Cette tendance s’accompagne d’une diminution de l’excédent commercial et d’une accélération de la fuite de capitaux signalée par la Banque de Chine. Selon Tao Ma, Docteur en économie à l’Université du Peuple, la masse des capitaux ayant quitté la Chine au cours des 10 dernières années serait de 300 Mds de $, - Selon le China Daily, qui confirme la tendance par un article du 20 décembre, la fuite était estimée à 3,9 Mds de $ en octobre et 4,4 Mds de $ en novembre. Les deux tendances combinées exercent une pression à la baisse sur la monnaie chinoise.

• Investissements massifs au Portugal.

La compagnie nationale chinoise de distribution d’électricité « Guojia Dianwang Gongsi 国家电网公司 » a annoncé à la mi-janvier qu’elle allait acheter 25% des parts de son homologue portugaise, pour un montant global de 1,4 Mds d’€.

Guojia Dianwang offre 1 Md d’€ par la Banque de Développement de Chine pour couvrir immédiatement les dettes du groupe portugais et bénéficiera en retour de ses appuis pour ses investissements au Brésil (où le groupe chinois est déjà présent), au Mozambique et en Angola.

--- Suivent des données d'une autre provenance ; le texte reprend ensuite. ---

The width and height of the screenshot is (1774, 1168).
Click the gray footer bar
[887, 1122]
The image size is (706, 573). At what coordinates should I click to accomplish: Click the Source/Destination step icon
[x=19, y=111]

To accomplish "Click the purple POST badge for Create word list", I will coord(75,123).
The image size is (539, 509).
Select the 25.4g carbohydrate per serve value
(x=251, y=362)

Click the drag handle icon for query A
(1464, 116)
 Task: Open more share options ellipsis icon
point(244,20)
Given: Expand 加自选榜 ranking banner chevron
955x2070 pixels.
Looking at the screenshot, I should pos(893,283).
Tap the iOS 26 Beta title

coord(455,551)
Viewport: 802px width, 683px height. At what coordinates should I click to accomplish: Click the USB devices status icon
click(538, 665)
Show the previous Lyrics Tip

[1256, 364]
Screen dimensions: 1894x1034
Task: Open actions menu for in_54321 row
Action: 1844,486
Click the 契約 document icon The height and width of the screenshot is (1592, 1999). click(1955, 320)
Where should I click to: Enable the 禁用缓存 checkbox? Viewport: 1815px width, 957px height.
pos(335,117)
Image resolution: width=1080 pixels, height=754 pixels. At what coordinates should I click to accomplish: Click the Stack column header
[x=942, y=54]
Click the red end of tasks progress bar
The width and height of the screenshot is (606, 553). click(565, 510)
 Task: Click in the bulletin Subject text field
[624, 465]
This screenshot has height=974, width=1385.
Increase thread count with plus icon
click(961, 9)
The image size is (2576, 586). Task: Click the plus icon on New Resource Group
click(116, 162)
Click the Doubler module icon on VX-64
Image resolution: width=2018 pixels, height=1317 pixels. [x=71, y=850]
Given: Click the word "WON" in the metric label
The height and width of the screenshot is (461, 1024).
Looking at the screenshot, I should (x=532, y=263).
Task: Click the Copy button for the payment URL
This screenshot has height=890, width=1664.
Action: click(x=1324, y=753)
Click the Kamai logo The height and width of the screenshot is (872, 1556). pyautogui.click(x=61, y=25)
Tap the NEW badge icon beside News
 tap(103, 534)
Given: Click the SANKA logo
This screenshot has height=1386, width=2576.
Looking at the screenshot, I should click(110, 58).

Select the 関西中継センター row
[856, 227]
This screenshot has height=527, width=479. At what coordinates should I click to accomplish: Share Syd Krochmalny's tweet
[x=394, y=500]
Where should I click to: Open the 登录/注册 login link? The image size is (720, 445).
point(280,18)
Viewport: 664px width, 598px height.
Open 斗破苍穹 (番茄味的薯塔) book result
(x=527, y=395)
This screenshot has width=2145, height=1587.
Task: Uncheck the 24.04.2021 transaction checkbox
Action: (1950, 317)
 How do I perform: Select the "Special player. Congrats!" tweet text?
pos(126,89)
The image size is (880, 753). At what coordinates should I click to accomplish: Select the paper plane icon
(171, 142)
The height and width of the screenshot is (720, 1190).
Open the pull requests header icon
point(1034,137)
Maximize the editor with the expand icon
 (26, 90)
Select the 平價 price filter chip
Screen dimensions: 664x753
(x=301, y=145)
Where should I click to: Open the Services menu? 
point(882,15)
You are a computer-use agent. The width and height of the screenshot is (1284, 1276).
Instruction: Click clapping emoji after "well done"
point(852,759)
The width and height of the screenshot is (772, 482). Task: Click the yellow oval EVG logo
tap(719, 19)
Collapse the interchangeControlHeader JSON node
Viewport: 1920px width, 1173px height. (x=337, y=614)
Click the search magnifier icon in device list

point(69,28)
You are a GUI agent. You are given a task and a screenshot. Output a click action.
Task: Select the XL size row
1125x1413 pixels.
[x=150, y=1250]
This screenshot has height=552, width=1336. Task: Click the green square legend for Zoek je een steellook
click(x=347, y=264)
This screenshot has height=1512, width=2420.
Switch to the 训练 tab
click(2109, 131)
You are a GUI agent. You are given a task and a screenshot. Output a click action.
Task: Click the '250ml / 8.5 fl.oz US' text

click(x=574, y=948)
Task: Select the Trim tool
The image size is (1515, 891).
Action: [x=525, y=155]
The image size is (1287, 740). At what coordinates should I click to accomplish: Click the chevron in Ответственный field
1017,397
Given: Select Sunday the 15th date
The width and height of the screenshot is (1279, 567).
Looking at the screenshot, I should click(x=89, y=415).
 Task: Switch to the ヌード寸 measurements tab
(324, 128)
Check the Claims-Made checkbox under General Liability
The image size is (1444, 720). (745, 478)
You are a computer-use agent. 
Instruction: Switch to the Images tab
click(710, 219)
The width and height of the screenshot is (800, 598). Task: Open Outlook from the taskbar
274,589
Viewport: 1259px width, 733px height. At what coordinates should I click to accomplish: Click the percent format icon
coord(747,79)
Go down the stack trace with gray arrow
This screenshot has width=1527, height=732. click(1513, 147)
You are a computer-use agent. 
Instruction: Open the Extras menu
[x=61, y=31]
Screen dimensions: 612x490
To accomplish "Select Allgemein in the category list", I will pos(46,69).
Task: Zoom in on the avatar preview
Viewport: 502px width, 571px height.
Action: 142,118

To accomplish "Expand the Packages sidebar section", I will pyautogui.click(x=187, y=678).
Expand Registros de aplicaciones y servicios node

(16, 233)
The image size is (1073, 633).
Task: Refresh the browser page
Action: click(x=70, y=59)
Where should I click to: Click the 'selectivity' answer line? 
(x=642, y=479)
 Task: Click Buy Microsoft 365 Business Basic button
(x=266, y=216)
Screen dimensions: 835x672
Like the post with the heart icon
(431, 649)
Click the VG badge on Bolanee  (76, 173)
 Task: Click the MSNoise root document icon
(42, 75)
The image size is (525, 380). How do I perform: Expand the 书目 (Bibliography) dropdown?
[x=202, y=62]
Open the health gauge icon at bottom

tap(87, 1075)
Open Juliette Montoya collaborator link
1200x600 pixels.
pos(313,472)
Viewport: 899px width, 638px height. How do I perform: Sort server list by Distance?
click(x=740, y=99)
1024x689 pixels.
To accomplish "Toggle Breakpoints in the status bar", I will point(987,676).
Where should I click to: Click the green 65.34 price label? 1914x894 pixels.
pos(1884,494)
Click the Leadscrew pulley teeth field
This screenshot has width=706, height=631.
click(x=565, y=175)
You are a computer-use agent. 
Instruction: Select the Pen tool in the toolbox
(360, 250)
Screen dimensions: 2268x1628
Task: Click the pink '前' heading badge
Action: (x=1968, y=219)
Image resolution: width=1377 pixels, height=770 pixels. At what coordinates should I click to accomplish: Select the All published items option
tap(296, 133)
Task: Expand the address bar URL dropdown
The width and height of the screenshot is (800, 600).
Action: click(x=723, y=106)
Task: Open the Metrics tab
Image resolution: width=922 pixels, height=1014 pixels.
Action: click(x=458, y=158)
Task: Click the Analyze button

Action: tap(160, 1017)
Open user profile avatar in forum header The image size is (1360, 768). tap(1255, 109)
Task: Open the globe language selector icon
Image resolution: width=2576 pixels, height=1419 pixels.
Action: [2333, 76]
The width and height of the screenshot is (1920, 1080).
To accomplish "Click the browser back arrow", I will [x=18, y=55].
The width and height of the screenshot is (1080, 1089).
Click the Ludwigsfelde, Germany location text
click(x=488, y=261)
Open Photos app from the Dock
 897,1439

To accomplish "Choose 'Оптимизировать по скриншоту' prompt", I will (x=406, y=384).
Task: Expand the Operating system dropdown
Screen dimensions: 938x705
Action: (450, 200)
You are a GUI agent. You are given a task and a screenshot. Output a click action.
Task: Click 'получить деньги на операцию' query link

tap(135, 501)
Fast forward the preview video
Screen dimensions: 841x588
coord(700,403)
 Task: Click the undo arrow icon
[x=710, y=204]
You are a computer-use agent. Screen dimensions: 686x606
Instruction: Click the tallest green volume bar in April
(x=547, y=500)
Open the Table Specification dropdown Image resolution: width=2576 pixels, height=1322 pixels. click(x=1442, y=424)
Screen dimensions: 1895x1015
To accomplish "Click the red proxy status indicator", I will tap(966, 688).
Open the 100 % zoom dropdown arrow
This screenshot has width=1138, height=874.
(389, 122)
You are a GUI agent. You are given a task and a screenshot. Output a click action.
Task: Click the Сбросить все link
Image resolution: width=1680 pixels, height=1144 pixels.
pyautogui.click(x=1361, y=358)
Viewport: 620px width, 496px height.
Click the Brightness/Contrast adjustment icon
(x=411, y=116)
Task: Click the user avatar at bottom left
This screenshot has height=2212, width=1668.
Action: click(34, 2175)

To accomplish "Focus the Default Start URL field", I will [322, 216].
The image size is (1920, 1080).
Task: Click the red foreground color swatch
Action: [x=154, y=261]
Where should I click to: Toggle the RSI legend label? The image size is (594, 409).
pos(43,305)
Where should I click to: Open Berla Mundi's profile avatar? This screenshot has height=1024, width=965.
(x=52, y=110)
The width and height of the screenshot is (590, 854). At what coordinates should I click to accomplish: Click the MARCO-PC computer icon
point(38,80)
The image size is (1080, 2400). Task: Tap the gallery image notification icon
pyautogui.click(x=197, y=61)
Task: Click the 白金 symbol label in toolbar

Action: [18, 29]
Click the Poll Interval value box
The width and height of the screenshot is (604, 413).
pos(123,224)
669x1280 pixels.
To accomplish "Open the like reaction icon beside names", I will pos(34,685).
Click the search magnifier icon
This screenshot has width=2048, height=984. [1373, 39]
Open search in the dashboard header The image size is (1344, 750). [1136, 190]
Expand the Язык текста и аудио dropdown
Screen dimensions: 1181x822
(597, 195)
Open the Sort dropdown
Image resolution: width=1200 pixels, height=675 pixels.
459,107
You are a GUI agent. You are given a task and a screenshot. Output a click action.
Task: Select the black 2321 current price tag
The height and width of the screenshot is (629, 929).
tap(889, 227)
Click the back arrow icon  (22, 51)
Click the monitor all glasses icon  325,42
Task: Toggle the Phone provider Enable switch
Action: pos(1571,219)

C’est le deuxième engagement d’envergure de la Chine en moins d’un mois au Portugal. En décembre, le groupe San Xia - Trois Gorges 中国长江三峡集 团公司 - remportait un appel d’offre pour acquérir 21% des parts du groupe Energia de Portugal pour un total de 2,90 Mds d’€ d’investissements.

• Chine / Fonds Européen de Stabilité financière (FESF)

Selon le Financial Times, lors de sa rencontre avec A. Merkel à Pékin début février, Wen Jiabao a annoncé que la Chine considérait la possibilité d’investir 3,2 Mds d’€ dans le FESF, soit par le truchement du FMI, soit par le truchement d’un fonds spécial sino-européen nouvellement créé et évoqué par Klaus Regling, le Directeur du FESF.

Au cours de ses entretiens la chancelière a également sollicité la solidarité de la Chine sur les questions de la Syrie et de l’Iran. Elle a notamment demandé à Pékin de ne pas augmenter ses importations de pétrole iranien pour compenser les sanctions de pays occidentaux.

On peut penser que les pays européens seraient en meilleure position pour exprimer ce type d’exigence si leurs finances étaient en ordre et s’ils se montraient plus solidaires.